■ AIM OF THE TASK:
Copy out each line of the material that contains the string "height".

━━ DATASET RECORDS ━━

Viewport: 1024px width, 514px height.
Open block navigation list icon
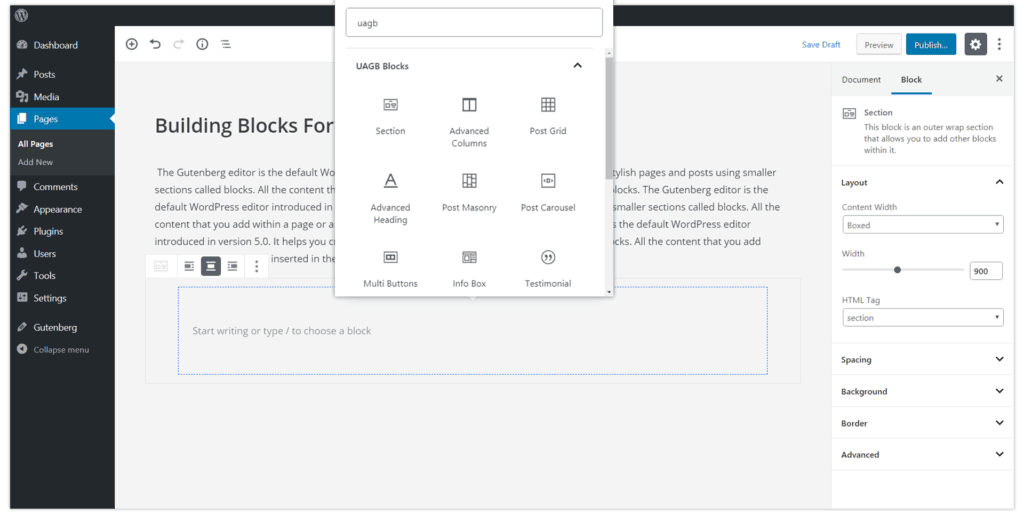pos(226,44)
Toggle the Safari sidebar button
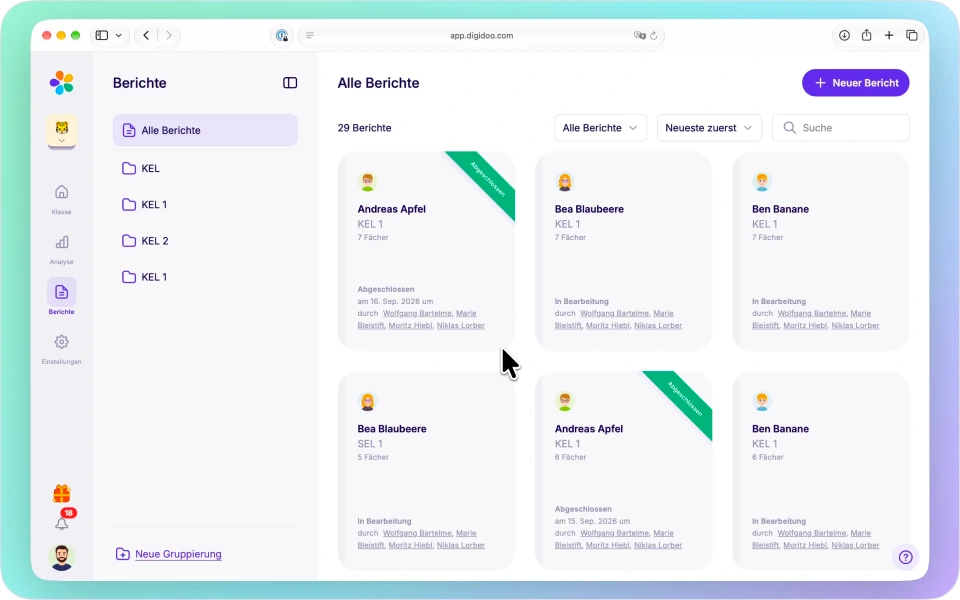960x600 pixels. point(102,36)
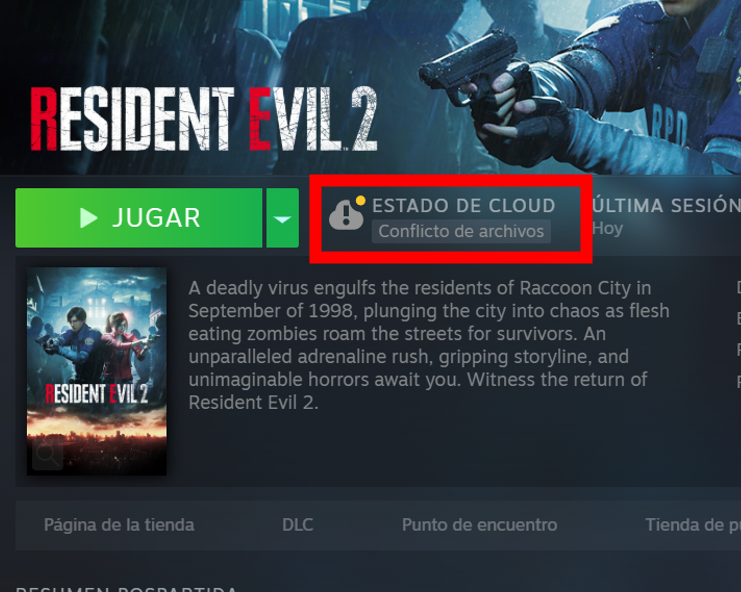Click the game description paragraph
This screenshot has width=741, height=592.
tap(429, 345)
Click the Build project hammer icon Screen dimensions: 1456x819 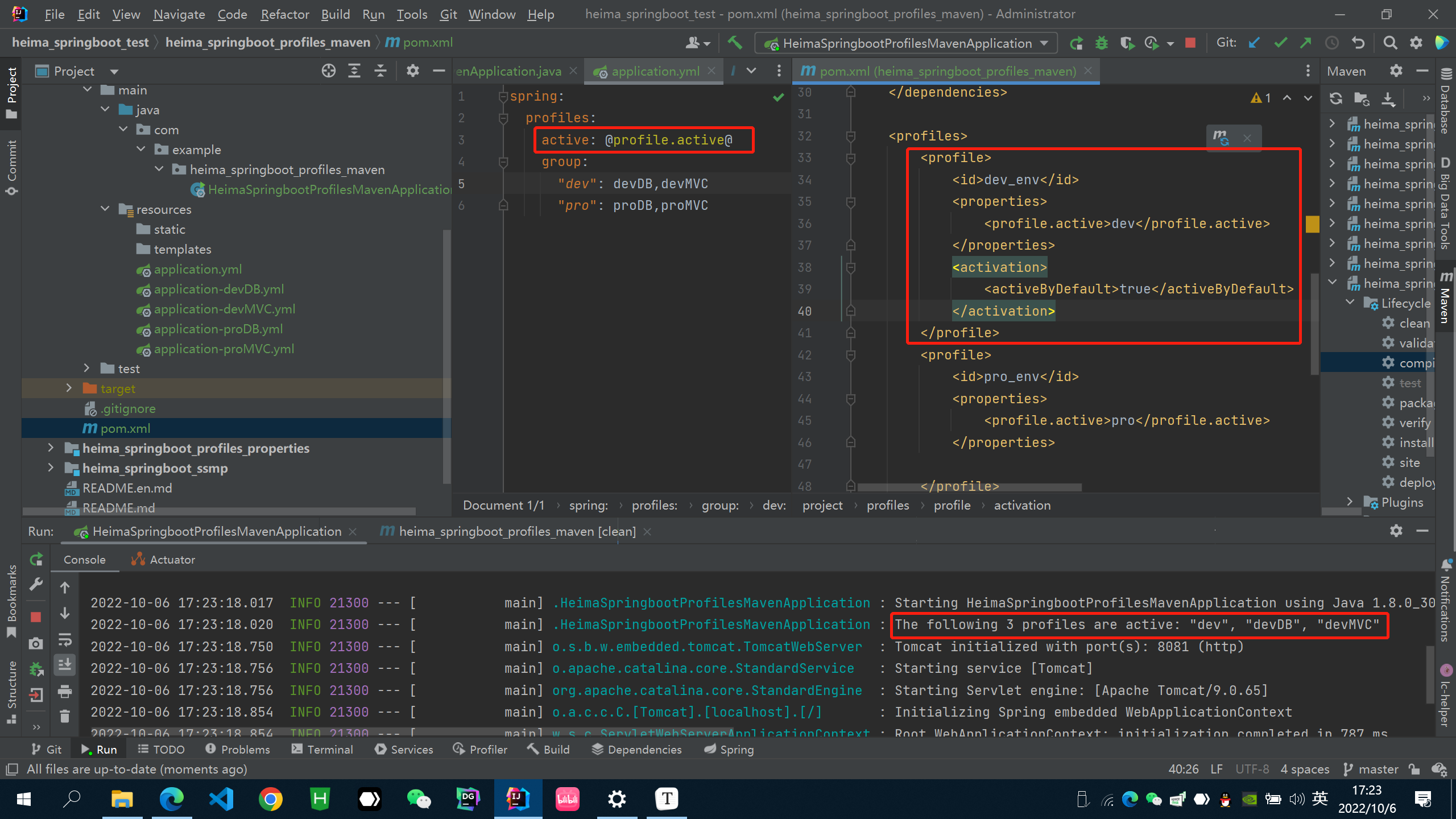click(x=735, y=43)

━━━

■ OUTPUT FOR THIS EXERCISE:
Viewport: 1024px width, 514px height.
This screenshot has width=741, height=592.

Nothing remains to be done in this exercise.